Jared Odenbeck

Personal information
- Full name: Jared Odenbeck
- Date of birth: February 4, 1995 (age 31)
- Place of birth: Milwaukee, Wisconsin, U.S.
- Height: 1.88 m (6 ft 2 in)
- Position: Midfielder

Youth career
- Charlotte Soccer Academy

College career
- Years: Team / Apps / (Gls)
- 2013: Georgetown Hoyas / 12 / (0)
- 2014–2016: Wake Forest Demon Deacons / 47 / (4)

Senior career*
- Years: Team / Apps / (Gls)
- 2014: Southern California Seahorses / 11 / (0)
- 2015–2016: Charlotte Eagles / 17 / (0)
- 2017: Charlotte Independence / 0 / (0)
- 2017: Lindome GIF / 12 / (0)
- 2018: South Georgia Tormenta / 2 / (0)
- 2019: Western Suburbs
- 2019–2021: Stumptown AC / 21 / (0)
- 2021: → FC Tucson (loan) / 7 / (0)
- 2022–2023: Ljungskile SK / 51 / (1)

= Jared Odenbeck =

American soccer player (born 1995)

Jared Odenbeck (born February 4, 1995) is an American soccer player who is currently a free agent.

==Career==
===College and amateur===
Odenbeck began playing college soccer at Georgetown University in 2013, where he stayed for one season, before transferring to Wake Forest University.

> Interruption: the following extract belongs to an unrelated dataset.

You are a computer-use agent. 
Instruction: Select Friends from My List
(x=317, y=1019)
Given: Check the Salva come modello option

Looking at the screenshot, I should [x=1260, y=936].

While at college, Odenbeck appeared in the USL PDL for Southern California Seahorses in 2014, and Charlotte Eagles in 2015 and 2016.

===Professional===
On March 8, 2017, Odenbeck joined United Soccer League side Charlotte Independence. After leaving Charlotte, Odenbeck moved to Sweden to play the latter half of the year with Lindome GIF.

Odenbeck temporarily returned to the United States in 2018, playing with South Georgia Tormenta.

2019 saw Odenbeck play in New Zealand with Western Suburbs.

In September 2019, Odenbeck signed for NISA side Stumptown Athletic ahead of the league's inaugural season. Odenbeck signed on loan with FC Tucson on February 24, 2021.